Współczesne prostetyczne ręce, chociaż są znacznie sprawniejsze od tych używanych jeszcze kilka dekad temu, wciąż jeszcze mają pewną istotną wadę – brakuje w nich „czucia”. Czy wynalazek w postaci elektronicznej skóry będzie w stanie wreszcie na stałe wyeliminować ten defekt?
Posiadacze nawet bardzo nowoczesnych sztucznych kończyn mają utrudnione operowania nimi, ponieważ nie są w stanie wyczuć takich rzeczy jak faktura dotykanego obiektu, czy też jego temperatura. Wpływa to nie tylko na wygodę korzystania z takiej kończyny, ale też może stanowić potencjalną przyczynę jej uszkodzenia (gdy np. chwycimy mocno rozgrzany przedmiot).
Problem ten może zostać ostatecznie rozwiązany dzięki najnowszym osiągnięciom jak zwykle aktywnych badaczy z uniwersytetu Johna Hopkinsa. Ostatnio bowiem zaprezentowali elektroniczną skórę, którą można pokrywać sztuczne kończyny.

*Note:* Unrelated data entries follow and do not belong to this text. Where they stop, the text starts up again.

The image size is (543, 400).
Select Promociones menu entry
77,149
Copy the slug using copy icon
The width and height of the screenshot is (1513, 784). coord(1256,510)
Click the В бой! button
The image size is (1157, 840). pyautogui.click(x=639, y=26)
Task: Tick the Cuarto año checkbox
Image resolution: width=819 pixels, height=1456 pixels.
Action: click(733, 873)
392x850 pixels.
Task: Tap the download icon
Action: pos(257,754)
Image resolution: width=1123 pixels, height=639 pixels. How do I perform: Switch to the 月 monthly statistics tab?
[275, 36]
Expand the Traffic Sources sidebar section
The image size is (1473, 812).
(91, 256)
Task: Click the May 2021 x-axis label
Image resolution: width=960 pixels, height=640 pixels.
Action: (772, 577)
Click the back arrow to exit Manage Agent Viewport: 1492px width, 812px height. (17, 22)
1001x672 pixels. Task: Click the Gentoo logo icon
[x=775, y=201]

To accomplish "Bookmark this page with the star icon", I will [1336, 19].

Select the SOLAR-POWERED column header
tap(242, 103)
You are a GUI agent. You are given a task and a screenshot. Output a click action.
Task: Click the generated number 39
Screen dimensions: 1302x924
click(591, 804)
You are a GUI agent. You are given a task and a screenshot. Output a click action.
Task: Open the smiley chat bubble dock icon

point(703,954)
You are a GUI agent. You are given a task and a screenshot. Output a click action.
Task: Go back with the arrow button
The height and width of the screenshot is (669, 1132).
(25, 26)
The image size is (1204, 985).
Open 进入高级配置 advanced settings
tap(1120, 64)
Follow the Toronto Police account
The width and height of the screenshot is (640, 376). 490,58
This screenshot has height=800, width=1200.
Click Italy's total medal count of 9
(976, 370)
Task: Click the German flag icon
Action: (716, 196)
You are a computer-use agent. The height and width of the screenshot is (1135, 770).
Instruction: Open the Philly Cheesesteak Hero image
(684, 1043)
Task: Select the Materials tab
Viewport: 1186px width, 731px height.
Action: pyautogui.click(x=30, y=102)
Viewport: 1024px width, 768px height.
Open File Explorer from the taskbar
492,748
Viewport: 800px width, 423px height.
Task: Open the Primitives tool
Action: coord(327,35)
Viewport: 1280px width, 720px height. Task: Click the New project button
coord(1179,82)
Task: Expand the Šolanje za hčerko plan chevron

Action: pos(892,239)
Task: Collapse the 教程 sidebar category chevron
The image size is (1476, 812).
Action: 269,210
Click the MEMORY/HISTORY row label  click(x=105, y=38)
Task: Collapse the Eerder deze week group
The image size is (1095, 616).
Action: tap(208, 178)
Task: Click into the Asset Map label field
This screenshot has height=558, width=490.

Skóra ta zawiera sieć elektronicznych sensorów znaną jako TENS (skrót od transcutaneous electrical nerve stimulation) wysyłającą impulsy elektroniczne bezpośrednio do mózgu właściciela protezy, które wywołają przypisane im odczucia w fantomowej dłoni. Jak dotąd naukowcy testowali odczucia związane z kształtem chwytanego przedmiotu oraz jego ostrością. Dzięki wykorzystaniu skanu mózgu EEG udało im się potwierdzić, że ich wynalazek w istocie działa.
Jeden z ochotników biorących udział w eksperymencie Luke Osborn powiedział, że po latach odczuwania swojej sztucznej ręki jako „pustej skorupy” poczuł, iż nagle „wypełniła się życiem”. Jak tłumaczy, dzięki nawet tak podstawowym odczuciom jak kształt i ostrość dotykanego przedmiotu jest w stanie natychmiast stwierdzić, czy jego ręce grozi niebezpieczeństwo.
Warto zaznaczyć, że odkrycie badaczy z Johna Hopkinsa pomoże nie tylko osobom ze sztucznymi kończynami – na dodatkowych zmysłach skorzystają również roboty, którym odczuwanie ciepła czy kształtu może pomóc przy wykonywaniu różnych zadań.